Note: This is a short sketch of Orville's life. See the O S Cox histories.

ORVILLE SUTHERLAND COX, fifth son of Jonathan Upham Cox, was born 25 Nov 1814 in Plymouth, New York. He was very young when his father died, so he was bound out to a blacksmith to learn the trade. His master, Deacon Jones, was to send him to school 3 months of each year and to properly raise him, but he was very severe, broke his agreement, loaned him no tools, and taught him nothing. The women had a dairy, but they would not give him any milk, which he loved. They made him tend the charcoal pits constantly.

Orville stayed with these people 3 years, but felt that his life was unbearable slavery and determined to leave them at the first opportunity, with his mother's knowledge if not her consent. The Deacon had official business that would take him away from home all day, so the boy decided this was the time to put long distance between him and the Deacon.

He traveled as fast as he could to the river Chenango and followed it along until he found a hollowed-out log that served as a boat. With makeshift paddles he started down the stream. As night came on, he was horrified to find that the log was filling with water and in danger of sinking at any moment. Luckily he found an old keller, or butter tub, that he could use to bail out the water and keep afloat. Knowing his danger, he kept near the shore so that if it sank, he could swim ashore.

Next morning he was tired out from bailing and rowing. When a man hailed him and asked to be taken along, he said, "Yes, if you will bail". So they went along together to where the Chenango and the Schuylkill Rivers joined. Here there was a boat landing and a steamboat about ready to leave. Using all their remaining strength they caught the boat, and Orville climbed aboard. The man called after him, "What shall I do with your boat?", and Orville answered back, "Let 'er sink".

He made his way to one of his brothers who was logging for a lumber company. Orville went to Far West in 1837. When driven from there, he located in the Morley Settlement near Lima, Illinois. Here he met his wife, a Mormon girl. He was not a Mormon, and declared he did not propose to become one to get a wife; if she married him she must marry a gentile.

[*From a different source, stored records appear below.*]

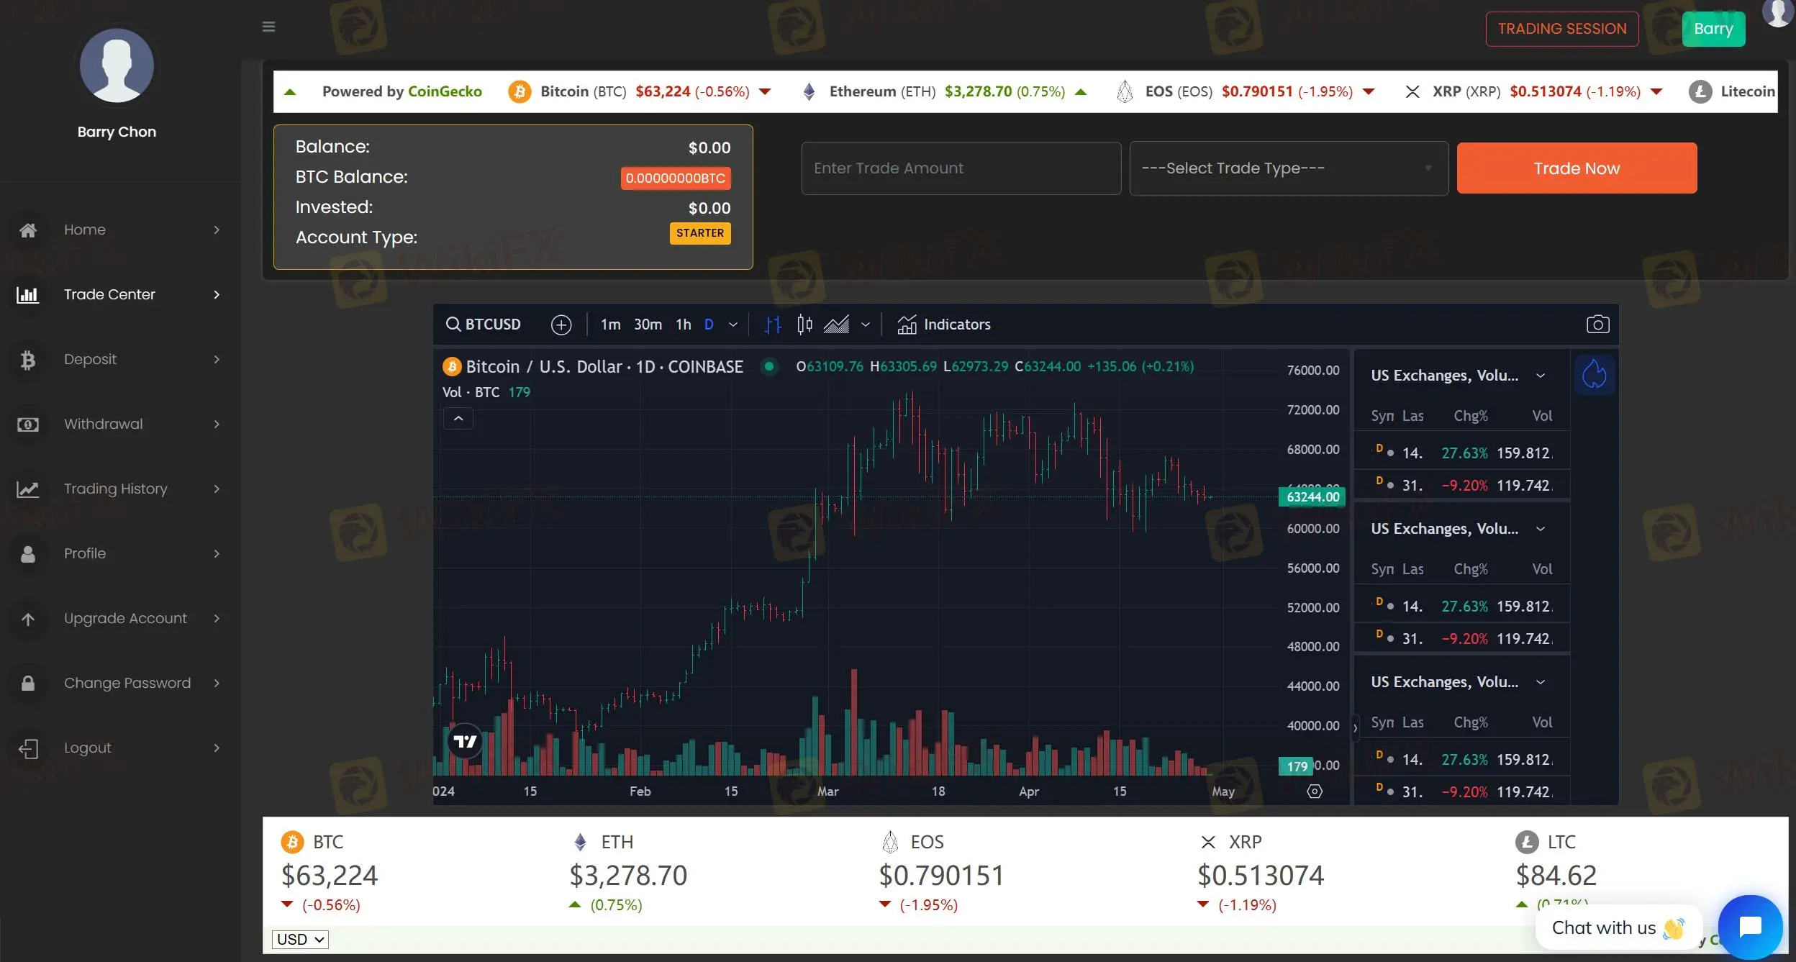Select the candlestick chart style icon

[x=804, y=325]

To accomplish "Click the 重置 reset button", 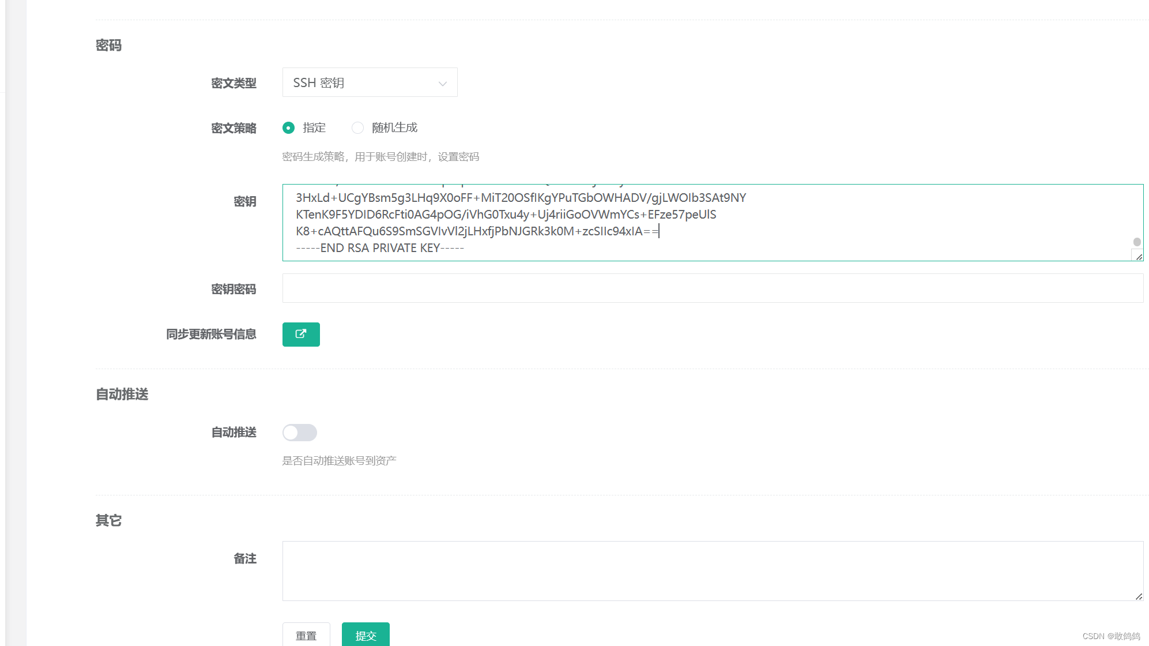I will [306, 635].
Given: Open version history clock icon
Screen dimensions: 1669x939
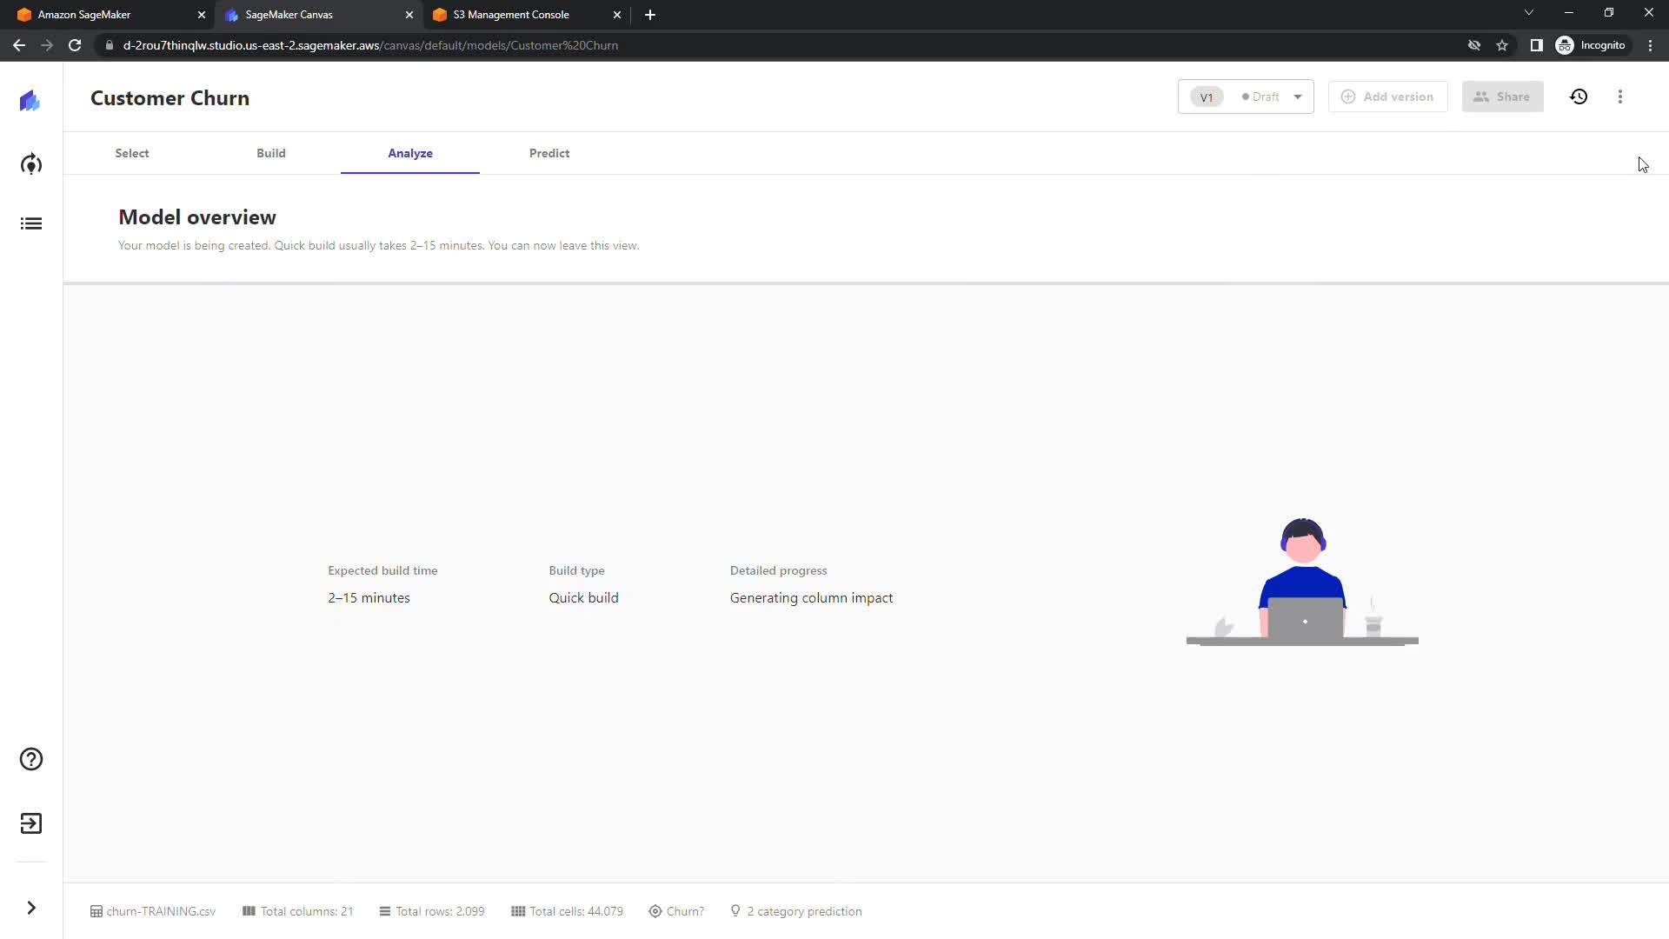Looking at the screenshot, I should [x=1579, y=97].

They were married 3 Oct 1839 in Father Whiting's house. On 6 Oct 1839 they visited Nauvoo, 20 miles away, where he was baptized by the Prophet Joseph. So, it did not take his girl-wife long to convert him.

He was a forester, a lumberman, a brave frontiersman, a splendid blacksmith, a real engineer, and a natural genius. They have a large posterity of stalwart sons and daughters scattered throughout Utah and Idaho to carry on the work and name.